The solution, according to the LEO, is for the lawyer to take possession of the entire flat fee immediately before the time of filing the petition.

Most of the work of a Chapter 7 bankruptcy is completed by that point, the committee reasoned.

“Attending a meeting of creditors is typically routine in nature and not time consuming – especially when an attorney is able to make a single appearance on behalf of multiple clients …” the committee said.

Since the fee is largely earned at the time the petition is filed, “an attorney’s fee agreement with the client may identify the filing of the bankruptcy petition as a reasonable ‘benchmark’ for distribution to the attorney of the balance of the advanced, fixed fee…,” the committee said.

LEO 1883 was one of three ethics opinions approved as final by the ethics committee on July 23

Client wants to be an informant

Another LEO confirms that a criminal defense lawyer may lose two clients when one announces he wants to “snitch” on another.

Even though the prosecutor says he has no interest in any such “help” from the would-be informant, the hapless lawyer may be conflicted out for both clients, according to LEO 1882.

In the hypothetical, a lawyer represents Client A and Client B in unrelated criminal matters.

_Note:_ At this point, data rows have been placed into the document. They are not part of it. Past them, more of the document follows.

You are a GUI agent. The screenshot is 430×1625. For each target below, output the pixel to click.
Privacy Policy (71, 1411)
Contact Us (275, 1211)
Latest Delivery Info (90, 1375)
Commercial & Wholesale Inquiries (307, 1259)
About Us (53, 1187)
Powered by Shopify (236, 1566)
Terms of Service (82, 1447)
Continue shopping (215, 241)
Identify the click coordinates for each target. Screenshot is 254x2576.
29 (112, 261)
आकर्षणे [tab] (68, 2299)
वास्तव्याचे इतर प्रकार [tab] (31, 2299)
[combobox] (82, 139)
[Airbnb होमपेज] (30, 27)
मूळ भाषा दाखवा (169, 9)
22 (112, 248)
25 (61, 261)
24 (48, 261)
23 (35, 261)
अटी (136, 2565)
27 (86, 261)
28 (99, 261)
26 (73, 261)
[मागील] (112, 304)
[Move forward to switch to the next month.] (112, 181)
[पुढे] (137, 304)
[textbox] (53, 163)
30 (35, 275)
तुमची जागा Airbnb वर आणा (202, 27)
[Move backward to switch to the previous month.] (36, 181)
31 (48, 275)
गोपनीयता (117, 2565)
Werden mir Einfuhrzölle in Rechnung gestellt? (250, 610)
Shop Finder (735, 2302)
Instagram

Client A tells the lawyer that he has information about Client B’s involvement in the crime he’s charged with. Client A wants to cooperate with the prosecution and offer to testify against B.

The lawyer then tells the prosecutor he may have a conflict because A wants to testify against another of the lawyer’s clients. The prosecutor responds that he is not interested in any information from A, regardless of the information or the accused.

The prosecutor’s disinterest doesn’t save the lawyer from his conflicts, the ethics committee said.

The lawyer cannot advise A on the offer to be an informant because any advice that would further A’s interests would be detrimental to B. The lawyer cannot properly communicate with B because he cannot reveal the important information that A is trying to inform on B.

Withdrawing from either client’s case will not help the situation, the committee said. A’s plan must still be kept confidential, so withdrawing from A’s case still leaves the lawyer unable to represent B.

And if the lawyer withdrew from B’s case, he would still have a duty not to take action adverse to B in the same matter, so he would be barred from assisting A.

The prosecutor’s disavowal of any interest in A’s help does not change the dilemma, because the lawyer would still have an obligation to try to use A’s information in some way to his advantage, the committee said.

Lawyer’s duty to appeal

Finally, the ethics committee clarified the duties of a court-appointed attorney when a client wants to appeal after a guilty plea.

Under current law, a court-appointed lawyer has a duty under Rule 1.4(b) of the Rules of Professional Conduct to advise the client regarding the availability of a petition for appeal, even if it were frivolous and pertains to a conviction based on a guilty plea, the committee said in LEO 1880.

The lawyer can advise the client of the risks of such an appeal.

After advising the client, the lawyer must follow the client’s direction. If the lawyer follows the established procedure for filing appeals considered meritless by the lawyer, the lawyer is not in violation of the ethical rules regarding non-meritorious claims, the committee said.

The legal ethics opinions published by the VSB’s Standing Committee on Legal Ethics are advisory only and not binding on any tribunal.